• _The exercise_: Start at the row that contains "Where should I click to: Open" and end with the row that contains "click(x=323, y=594)", including both, and write those rows out as a numbered list without any blank lines.

▬▬▬▬▬▬▬▬▬▬

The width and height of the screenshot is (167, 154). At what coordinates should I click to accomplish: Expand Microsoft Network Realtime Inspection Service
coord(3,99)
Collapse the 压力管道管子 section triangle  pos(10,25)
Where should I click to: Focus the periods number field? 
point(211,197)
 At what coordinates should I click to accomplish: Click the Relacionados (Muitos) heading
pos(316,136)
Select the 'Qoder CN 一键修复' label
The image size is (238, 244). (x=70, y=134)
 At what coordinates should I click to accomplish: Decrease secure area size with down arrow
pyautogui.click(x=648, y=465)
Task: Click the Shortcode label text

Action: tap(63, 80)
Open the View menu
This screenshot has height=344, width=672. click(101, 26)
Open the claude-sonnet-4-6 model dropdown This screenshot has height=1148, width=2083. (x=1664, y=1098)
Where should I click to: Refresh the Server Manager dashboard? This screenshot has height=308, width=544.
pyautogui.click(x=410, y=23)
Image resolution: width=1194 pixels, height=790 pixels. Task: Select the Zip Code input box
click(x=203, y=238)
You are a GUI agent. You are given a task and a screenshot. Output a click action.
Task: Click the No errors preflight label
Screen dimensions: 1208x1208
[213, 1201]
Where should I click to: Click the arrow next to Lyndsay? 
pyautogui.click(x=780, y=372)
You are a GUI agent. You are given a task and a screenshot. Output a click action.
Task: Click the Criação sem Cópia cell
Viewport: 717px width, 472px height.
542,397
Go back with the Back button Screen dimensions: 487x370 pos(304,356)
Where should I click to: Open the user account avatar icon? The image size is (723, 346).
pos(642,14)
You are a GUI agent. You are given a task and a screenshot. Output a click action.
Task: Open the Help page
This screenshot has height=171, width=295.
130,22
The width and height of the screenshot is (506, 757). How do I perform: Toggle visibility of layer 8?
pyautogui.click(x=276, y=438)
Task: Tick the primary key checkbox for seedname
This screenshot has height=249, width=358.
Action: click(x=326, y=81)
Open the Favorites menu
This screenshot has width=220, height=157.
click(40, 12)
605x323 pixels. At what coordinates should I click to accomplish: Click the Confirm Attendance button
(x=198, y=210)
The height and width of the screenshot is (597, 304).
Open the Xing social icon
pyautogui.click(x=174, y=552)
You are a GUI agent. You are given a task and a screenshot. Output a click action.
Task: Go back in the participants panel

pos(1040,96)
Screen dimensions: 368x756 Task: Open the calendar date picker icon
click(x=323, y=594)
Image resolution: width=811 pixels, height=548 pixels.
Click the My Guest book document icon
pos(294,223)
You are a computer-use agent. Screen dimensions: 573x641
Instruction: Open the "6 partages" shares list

▬▬▬▬▬▬▬▬▬▬

• _Worked answer_:
1. Where should I click to: Open the user account avatar icon? The image size is (723, 346).
2. pos(642,14)
3. You are a GUI agent. You are given a task and a screenshot. Output a click action.
4. Task: Open the Help page
5. This screenshot has height=171, width=295.
6. 130,22
7. The width and height of the screenshot is (506, 757). How do I perform: Toggle visibility of layer 8?
8. pyautogui.click(x=276, y=438)
9. Task: Tick the primary key checkbox for seedname
10. This screenshot has height=249, width=358.
11. Action: click(x=326, y=81)
12. Open the Favorites menu
13. This screenshot has width=220, height=157.
14. click(40, 12)
15. 605x323 pixels. At what coordinates should I click to accomplish: Click the Confirm Attendance button
16. (x=198, y=210)
17. The height and width of the screenshot is (597, 304).
18. Open the Xing social icon
19. pyautogui.click(x=174, y=552)
20. You are a GUI agent. You are given a task and a screenshot. Output a click action.
21. Task: Go back in the participants panel
22. pos(1040,96)
23. Screen dimensions: 368x756 Task: Open the calendar date picker icon
24. click(x=323, y=594)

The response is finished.